Heinz contemplates acquisitions in Australia and NZ

Posted by Daniel Palmer on 30th May 2008

Heinz is on the look out for takeover targets in Australia and New Zealand following the success of the Cottee’s* brand which was purchased from Cadbury last year –¬†according to Mike Milone, head of Heinz Australia and New Zealand.

“We’re always looking for similar opportunities in both countries or tied into larger corporate deals,” Mr Milone said yesterday at an analyst and investor meeting in New York. “The recent Cottee’s acquisition provided entry into a new segment. It added $50 million in sales.” Currently, the two countries provide Heinz with just under 10 per cent of their global revenue.

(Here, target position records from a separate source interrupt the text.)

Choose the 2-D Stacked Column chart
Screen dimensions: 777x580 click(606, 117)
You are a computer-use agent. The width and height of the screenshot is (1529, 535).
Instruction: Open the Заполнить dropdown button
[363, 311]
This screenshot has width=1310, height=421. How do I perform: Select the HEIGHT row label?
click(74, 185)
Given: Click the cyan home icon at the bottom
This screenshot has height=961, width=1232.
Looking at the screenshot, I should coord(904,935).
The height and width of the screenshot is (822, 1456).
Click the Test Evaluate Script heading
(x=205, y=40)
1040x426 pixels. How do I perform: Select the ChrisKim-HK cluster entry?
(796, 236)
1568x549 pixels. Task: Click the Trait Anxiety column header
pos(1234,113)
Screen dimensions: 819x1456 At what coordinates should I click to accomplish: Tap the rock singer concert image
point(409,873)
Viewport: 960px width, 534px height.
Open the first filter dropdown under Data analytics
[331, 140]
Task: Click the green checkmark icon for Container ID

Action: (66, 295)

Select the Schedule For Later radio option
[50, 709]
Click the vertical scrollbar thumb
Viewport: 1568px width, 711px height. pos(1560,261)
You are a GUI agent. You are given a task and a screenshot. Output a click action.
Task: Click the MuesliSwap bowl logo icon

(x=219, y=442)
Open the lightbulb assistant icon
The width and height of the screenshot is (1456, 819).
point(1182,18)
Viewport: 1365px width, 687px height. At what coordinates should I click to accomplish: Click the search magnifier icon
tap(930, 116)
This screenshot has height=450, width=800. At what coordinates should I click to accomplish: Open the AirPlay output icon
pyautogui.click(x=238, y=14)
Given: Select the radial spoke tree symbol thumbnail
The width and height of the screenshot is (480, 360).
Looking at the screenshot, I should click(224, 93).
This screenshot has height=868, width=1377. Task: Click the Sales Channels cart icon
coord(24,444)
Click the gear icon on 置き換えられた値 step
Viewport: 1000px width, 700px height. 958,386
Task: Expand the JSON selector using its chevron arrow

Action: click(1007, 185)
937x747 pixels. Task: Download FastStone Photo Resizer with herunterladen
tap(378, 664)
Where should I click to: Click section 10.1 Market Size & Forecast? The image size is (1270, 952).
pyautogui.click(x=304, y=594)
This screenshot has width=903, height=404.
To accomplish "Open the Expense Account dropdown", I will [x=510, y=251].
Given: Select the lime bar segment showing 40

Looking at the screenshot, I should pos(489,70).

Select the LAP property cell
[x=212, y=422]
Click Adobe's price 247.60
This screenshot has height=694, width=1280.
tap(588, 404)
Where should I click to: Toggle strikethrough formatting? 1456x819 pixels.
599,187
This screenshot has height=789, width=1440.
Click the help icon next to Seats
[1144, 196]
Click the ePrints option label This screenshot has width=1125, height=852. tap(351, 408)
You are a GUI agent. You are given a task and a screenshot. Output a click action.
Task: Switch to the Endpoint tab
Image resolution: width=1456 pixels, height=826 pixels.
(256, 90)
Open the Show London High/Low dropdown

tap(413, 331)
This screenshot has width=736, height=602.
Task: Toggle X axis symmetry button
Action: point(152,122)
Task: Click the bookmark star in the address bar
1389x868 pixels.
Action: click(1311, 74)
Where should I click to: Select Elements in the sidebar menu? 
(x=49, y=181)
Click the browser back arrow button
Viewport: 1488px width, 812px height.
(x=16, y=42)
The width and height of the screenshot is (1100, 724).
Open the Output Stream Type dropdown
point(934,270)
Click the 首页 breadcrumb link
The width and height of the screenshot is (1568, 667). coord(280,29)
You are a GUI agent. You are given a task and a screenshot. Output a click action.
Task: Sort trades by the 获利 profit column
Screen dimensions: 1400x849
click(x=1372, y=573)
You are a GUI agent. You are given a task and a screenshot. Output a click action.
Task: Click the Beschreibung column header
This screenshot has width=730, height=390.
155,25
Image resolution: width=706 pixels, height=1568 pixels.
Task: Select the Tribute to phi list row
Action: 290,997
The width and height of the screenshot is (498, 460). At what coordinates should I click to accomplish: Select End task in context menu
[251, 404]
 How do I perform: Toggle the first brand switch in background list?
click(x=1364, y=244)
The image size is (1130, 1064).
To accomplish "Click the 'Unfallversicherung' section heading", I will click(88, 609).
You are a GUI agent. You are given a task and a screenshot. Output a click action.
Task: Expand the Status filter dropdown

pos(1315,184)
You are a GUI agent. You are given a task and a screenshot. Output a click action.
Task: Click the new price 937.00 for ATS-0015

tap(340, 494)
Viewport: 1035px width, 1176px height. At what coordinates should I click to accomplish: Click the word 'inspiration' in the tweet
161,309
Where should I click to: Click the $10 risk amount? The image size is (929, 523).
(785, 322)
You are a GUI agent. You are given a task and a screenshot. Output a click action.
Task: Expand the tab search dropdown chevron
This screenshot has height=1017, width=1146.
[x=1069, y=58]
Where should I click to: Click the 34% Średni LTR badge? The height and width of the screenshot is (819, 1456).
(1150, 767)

At the meeting Heinz announced a record profit of over $10 billion with the bulk of their growth attributed to their international expansion while their primary market in the US provided less growth than emerging markets. The Asia Pacific region experienced a 21% increase in sales compared to 10% in the US, as the American economy stagnates. Australia and New Zealand were attributed with almost 10 per cent of the company’s global revenue.

Along with the proposed expansion in the Southern Hemisphere, Heinz is looking toward the health and wellness category as well as developing markets to provide the impetus for their growth over the coming years.

*The Cottee’s purchase by Heinz included only jams and toppings with Cadbury maintaining the rights to Cottee’s branded cordial.